WHAT THE TASK ASKS >> Return the entries verbatim and drop every picture.

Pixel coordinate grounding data
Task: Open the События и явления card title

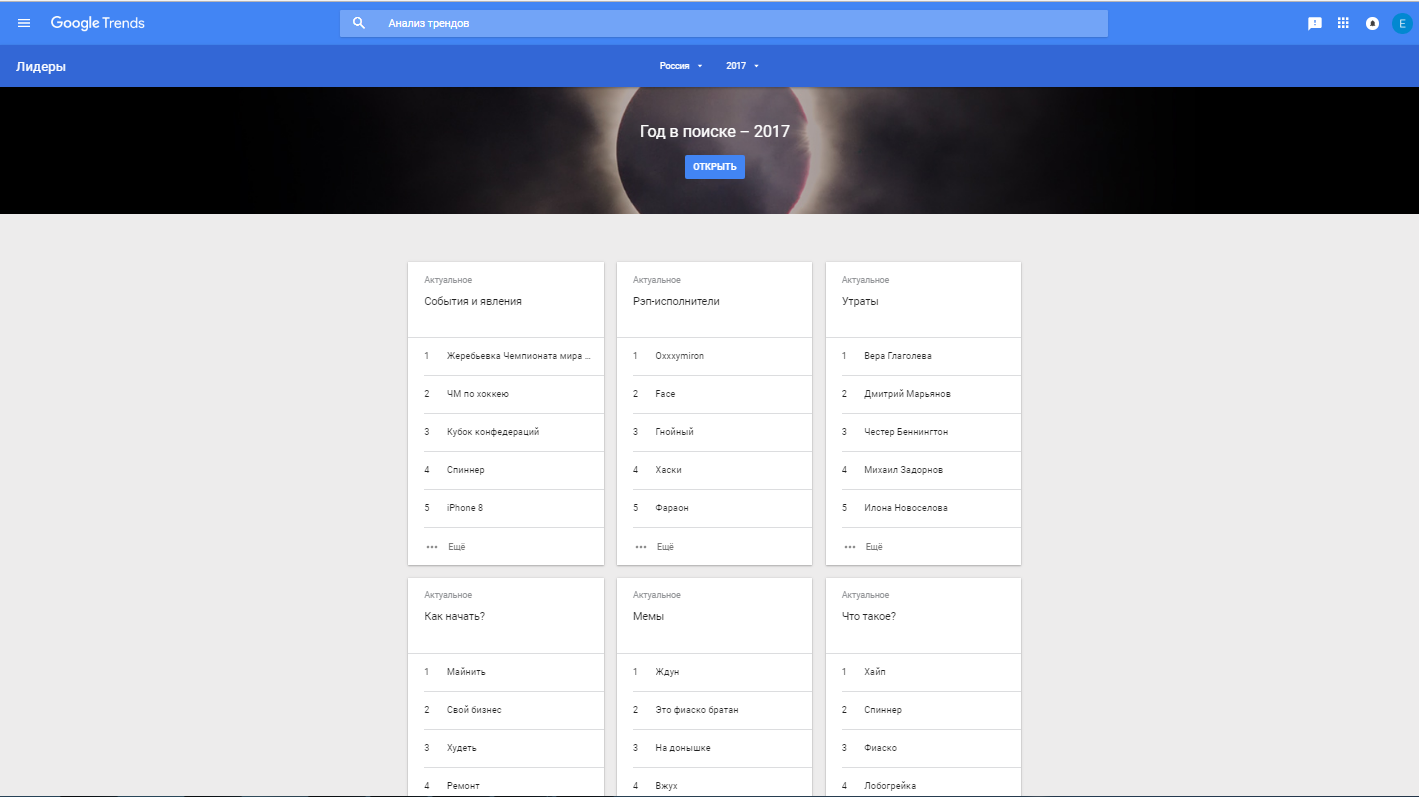Action: 473,301
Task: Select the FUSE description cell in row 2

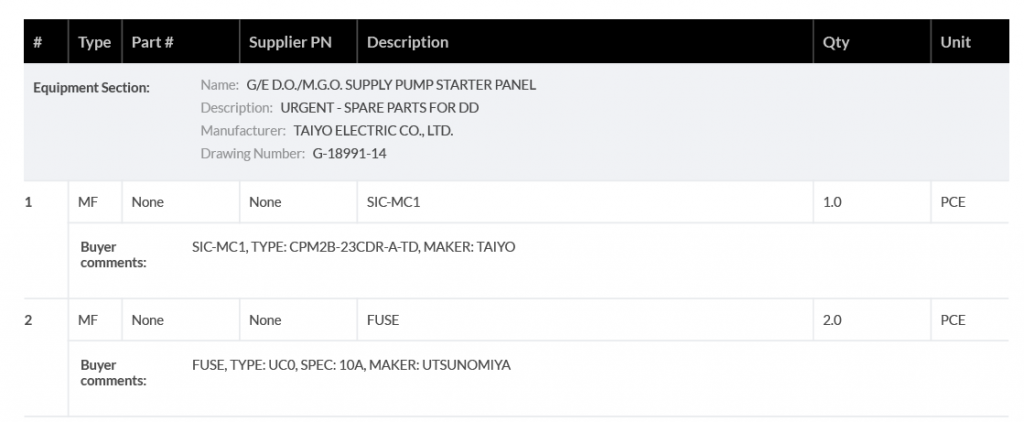Action: coord(383,320)
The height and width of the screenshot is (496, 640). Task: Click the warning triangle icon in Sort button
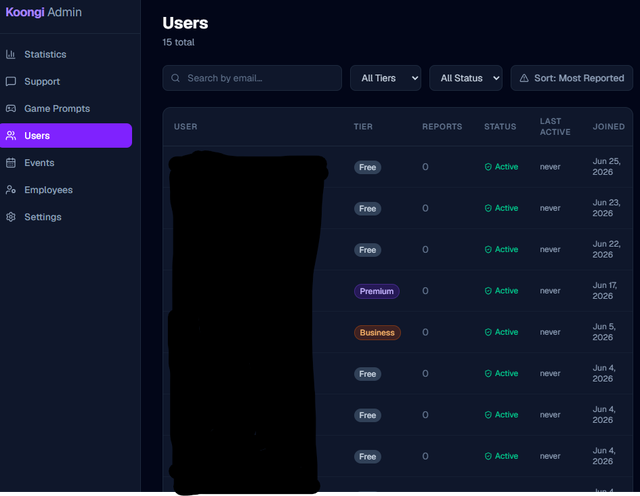524,78
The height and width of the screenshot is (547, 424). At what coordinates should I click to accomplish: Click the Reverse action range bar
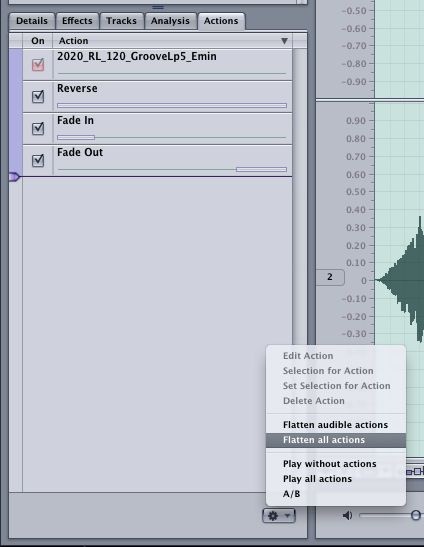click(172, 105)
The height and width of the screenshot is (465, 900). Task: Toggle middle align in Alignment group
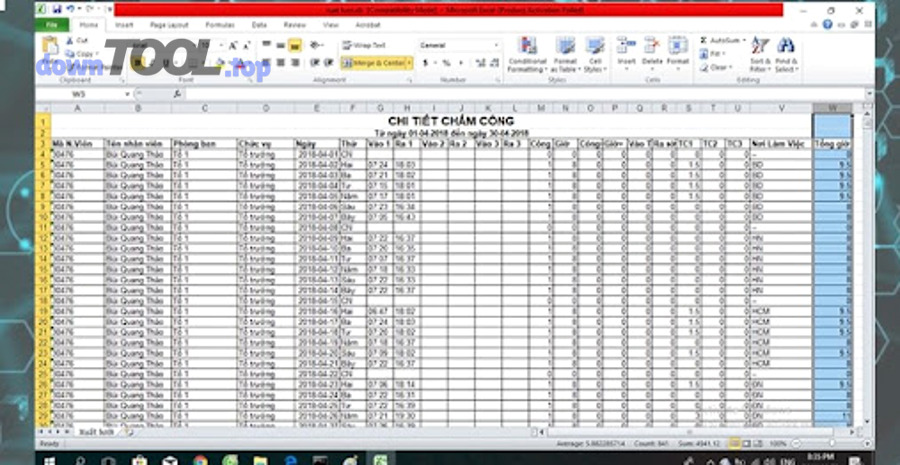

ANSWER TO THIS PROBLEM >>
Task: Open the События и явления card title

Action: 473,301
Task: Select the FUSE description cell in row 2

Action: coord(383,320)
The height and width of the screenshot is (496, 640). Task: Click the warning triangle icon in Sort button
524,78
The height and width of the screenshot is (547, 424). At what coordinates should I click to accomplish: Click the Reverse action range bar
click(172, 105)
The height and width of the screenshot is (465, 900). Task: Toggle middle align in Alignment group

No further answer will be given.